_DIE AUFGABE_. Greifen Sie den Textausschnitt über die Rhesusaffen mit dem menschlichen Gen MCPH1 nach seinem letzten Satz auf und schreiben Sie ihn weiter.

_TEXTAUSSCHNITT_.

===============

Das jedenfalls ist die Botschaft der Versuchsbeschreibung, die das Team im von der Chinesischen Akademie der Wissenschaften herausgegebenen »National Science Review« veröffentlichte. Die genetische Veränderung führte bei den fünf Überlebenden von insgesamt elf Rhesusaffen zu einer merklich menschenähnlicheren Hirnentwicklung. Die Gruppe von Su setzte den Tieren mit Hilfe der Affenversion des HI-Virus die menschliche Version des Gens MCPH1 ein, eines wichtigen Gens für die Hirnentwicklung. Dadurch zeigten die Tiere charakteristische Veränderungen bei der Entwicklung von Nervenzellen sowie eine verlangsamte Reifung der Neuronen.

Das Gehirn bleibt länger Kind

Das interpretiert die Arbeitsgruppe als Anzeichen der typischen verzögerten Hirnreifung, die zusammen mit der langen Kindheit und dem Erhalt kindlicher Merkmale bei Erwachsenen den Menschen von anderen Primaten unterscheidet. In Verhaltenstests hätten die veränderten Tiere zudem ein besseres Kurzzeitgedächtnis und schnellere Reaktionen gezeigt; allerdings seien diese Tests nur vorläufig. Der Fokus der Untersuchung lag auf den Auswirkungen auf Genexpression und darauf, wie sich die Nervenzellen durch den Austausch des Proteins verändern.

===============

_DIE DATEN_.
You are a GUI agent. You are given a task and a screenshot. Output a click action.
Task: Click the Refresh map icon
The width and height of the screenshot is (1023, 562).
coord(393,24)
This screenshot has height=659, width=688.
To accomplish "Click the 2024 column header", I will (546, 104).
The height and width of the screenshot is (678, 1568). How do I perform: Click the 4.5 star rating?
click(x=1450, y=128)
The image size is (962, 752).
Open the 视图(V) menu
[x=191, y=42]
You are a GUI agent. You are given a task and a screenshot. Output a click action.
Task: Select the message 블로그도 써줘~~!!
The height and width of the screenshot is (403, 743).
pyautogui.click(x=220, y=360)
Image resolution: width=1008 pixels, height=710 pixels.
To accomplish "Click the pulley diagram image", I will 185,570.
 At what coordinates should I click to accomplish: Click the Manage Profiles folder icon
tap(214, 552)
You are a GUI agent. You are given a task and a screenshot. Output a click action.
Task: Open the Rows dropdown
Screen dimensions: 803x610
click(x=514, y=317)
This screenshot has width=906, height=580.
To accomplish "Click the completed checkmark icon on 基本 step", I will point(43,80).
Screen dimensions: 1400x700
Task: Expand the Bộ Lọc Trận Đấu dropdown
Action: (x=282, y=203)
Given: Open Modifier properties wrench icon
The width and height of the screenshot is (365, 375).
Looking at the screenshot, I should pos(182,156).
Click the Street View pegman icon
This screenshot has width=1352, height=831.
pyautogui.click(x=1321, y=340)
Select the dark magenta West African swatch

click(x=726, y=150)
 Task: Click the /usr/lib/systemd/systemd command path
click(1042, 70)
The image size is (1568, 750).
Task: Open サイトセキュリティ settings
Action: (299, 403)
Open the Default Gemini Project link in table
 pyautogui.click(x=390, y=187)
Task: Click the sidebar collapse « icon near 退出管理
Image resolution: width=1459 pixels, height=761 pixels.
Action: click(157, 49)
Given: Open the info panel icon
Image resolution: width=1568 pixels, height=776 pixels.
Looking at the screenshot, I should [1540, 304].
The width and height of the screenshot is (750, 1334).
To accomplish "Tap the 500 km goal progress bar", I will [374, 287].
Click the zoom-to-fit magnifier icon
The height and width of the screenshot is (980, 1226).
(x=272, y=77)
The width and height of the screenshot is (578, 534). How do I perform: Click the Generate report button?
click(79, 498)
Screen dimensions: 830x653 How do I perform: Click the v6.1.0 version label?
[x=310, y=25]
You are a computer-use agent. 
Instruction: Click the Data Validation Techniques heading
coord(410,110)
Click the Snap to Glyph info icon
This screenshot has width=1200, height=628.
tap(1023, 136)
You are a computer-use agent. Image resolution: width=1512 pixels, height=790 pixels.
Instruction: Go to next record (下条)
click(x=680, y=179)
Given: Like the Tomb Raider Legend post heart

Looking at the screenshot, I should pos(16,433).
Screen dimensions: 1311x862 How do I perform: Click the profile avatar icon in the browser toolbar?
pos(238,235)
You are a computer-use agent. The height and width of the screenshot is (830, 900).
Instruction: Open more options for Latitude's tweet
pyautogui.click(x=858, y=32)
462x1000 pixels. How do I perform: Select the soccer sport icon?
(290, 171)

===============

_ANTWORT ZUR AUFGABE_.
Das Gen MCPH1 hat eine Reihe nur teilweise bekannter Funktionen bei der Zellteilung und der Gehirnentwicklung. Es codiert das Protein microcephalin 1, Mutationen in diesem Gen hängen mit der schweren Entwicklungsstörung Mikrozephalie zusammen, bei der Neugeborene ein deutlich verkleinertes Gehirn haben. Auch bei Mäusen scheint das Gen die Größe des Gehirns zu steuern.

Sieben veränderte Aminosäuren im Protein sind für die menschliche Version des Enzyms charakteristisch, daneben ist das Gen bei Menschen nach der Geburt viel aktiver als bei anderen Primaten. Welche Auswirkungen jene Veränderungen haben, ist jedoch noch unbekannt, die bisherigen Ergebnisse an lediglich fünf Tieren lassen nur begrenzte Schlussfolgerungen zu. Die – in China rechtlich völlig unproblematischen – Affenversuche hätten das Potenzial, neurologische und sogar soziale Störungen beim Menschen zu erhellen, schreibt die Arbeitsgruppe. Rhesusaffen sind Menschen genetisch und anatomisch weit ähnlicher als die bisher bei solchen Versuchen verwendeten Mäuse.

Menschwerdung im Labor?

Allerdings berühren die Versuche auch direkt die Frage, was den menschen zum Menschen macht – und ob die Affen durch solche Veränderungen möglicherweise einen Funken davon übertragen bekommen. Das Gen MCPH1 evolviert bei Primaten besonders stark und war möglicherweise an der evolutionären Entwicklung des menschlichen Gehirns beteiligt. Vollzieht das chinesische Team in seinem Labor jene Schritte nach, die einst in Afrika zur Menschwerdung führte?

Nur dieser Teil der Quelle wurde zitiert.